Stored records
· · · · ·

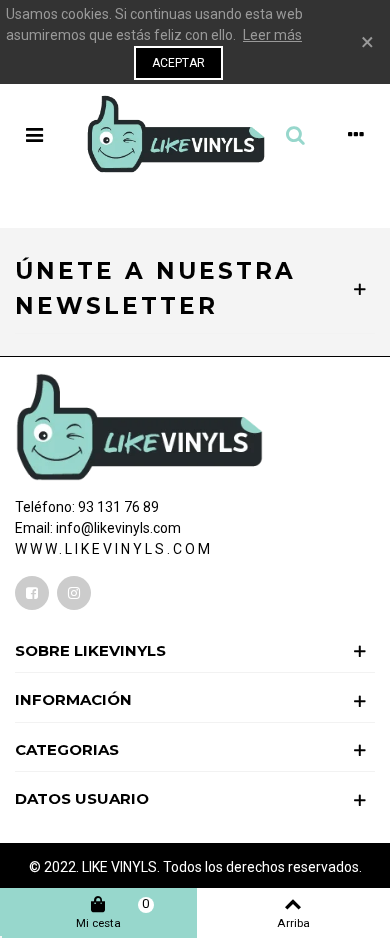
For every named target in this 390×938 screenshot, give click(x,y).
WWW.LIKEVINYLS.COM (114, 549)
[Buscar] (295, 134)
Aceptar (178, 63)
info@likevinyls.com (118, 528)
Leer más (272, 35)
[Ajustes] (356, 134)
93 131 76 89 (118, 507)
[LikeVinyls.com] (176, 134)
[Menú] (34, 134)
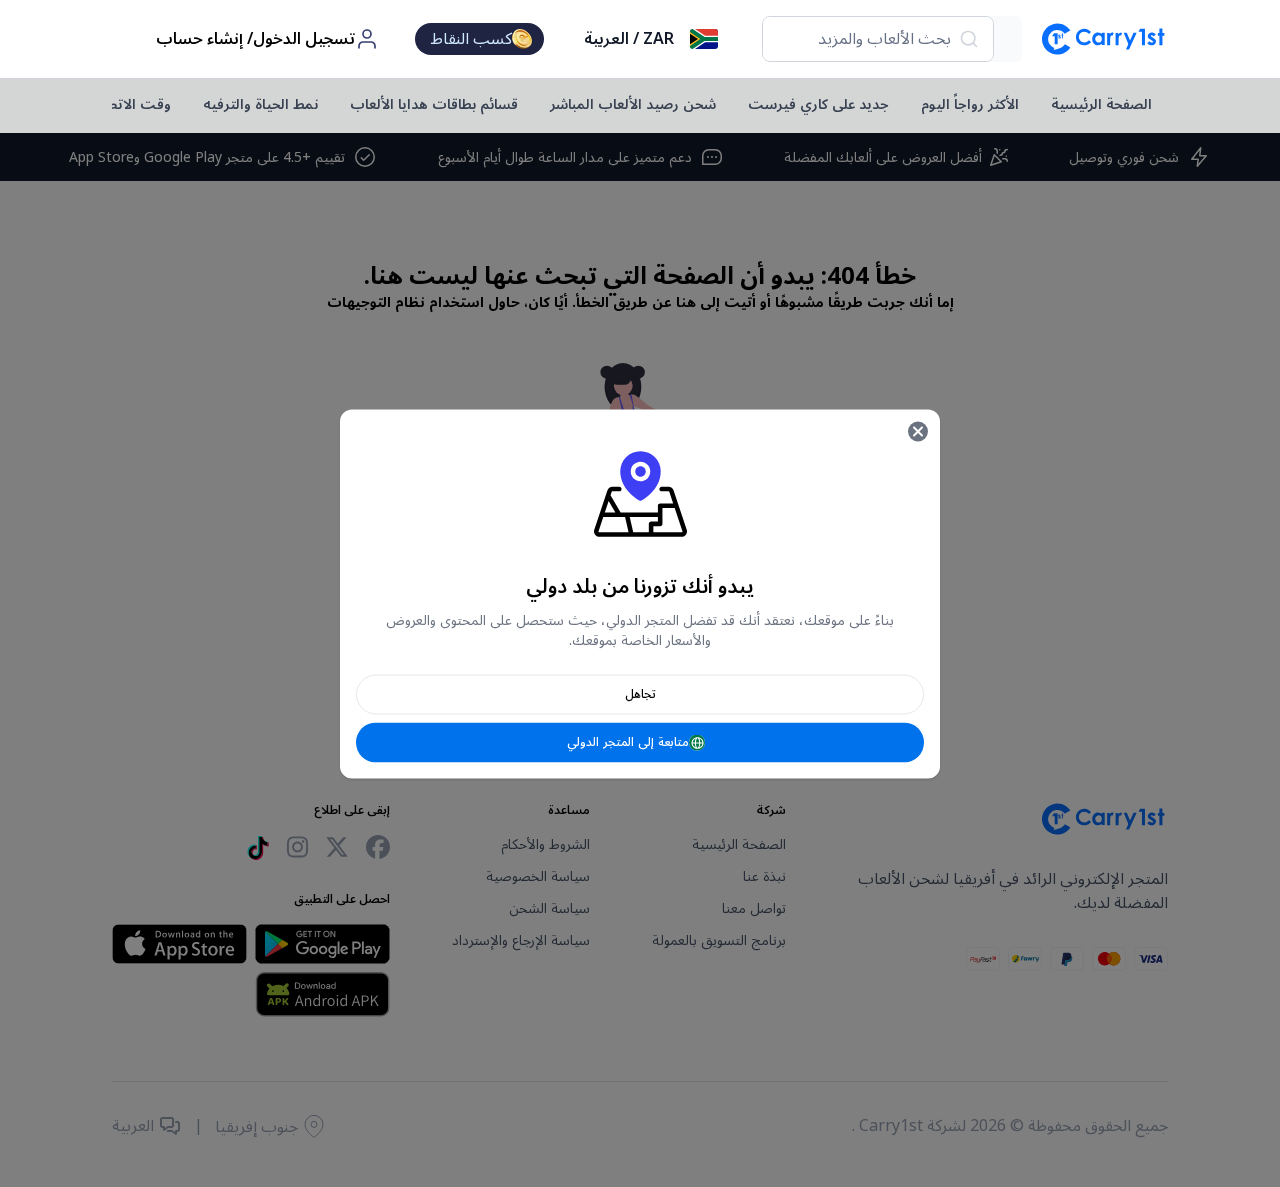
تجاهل (640, 693)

· · · · ·

*Task item*
Nothing but an exact repeat of the records, pictures excluded, belongs in the answer.

*Solution for this task*
For every named target in this 390×938 screenshot, give click(x,y).
WWW.LIKEVINYLS.COM (114, 549)
[Buscar] (295, 134)
Aceptar (178, 63)
info@likevinyls.com (118, 528)
Leer más (272, 35)
[Ajustes] (356, 134)
93 131 76 89 (118, 507)
[LikeVinyls.com] (176, 134)
[Menú] (34, 134)
تجاهل (640, 693)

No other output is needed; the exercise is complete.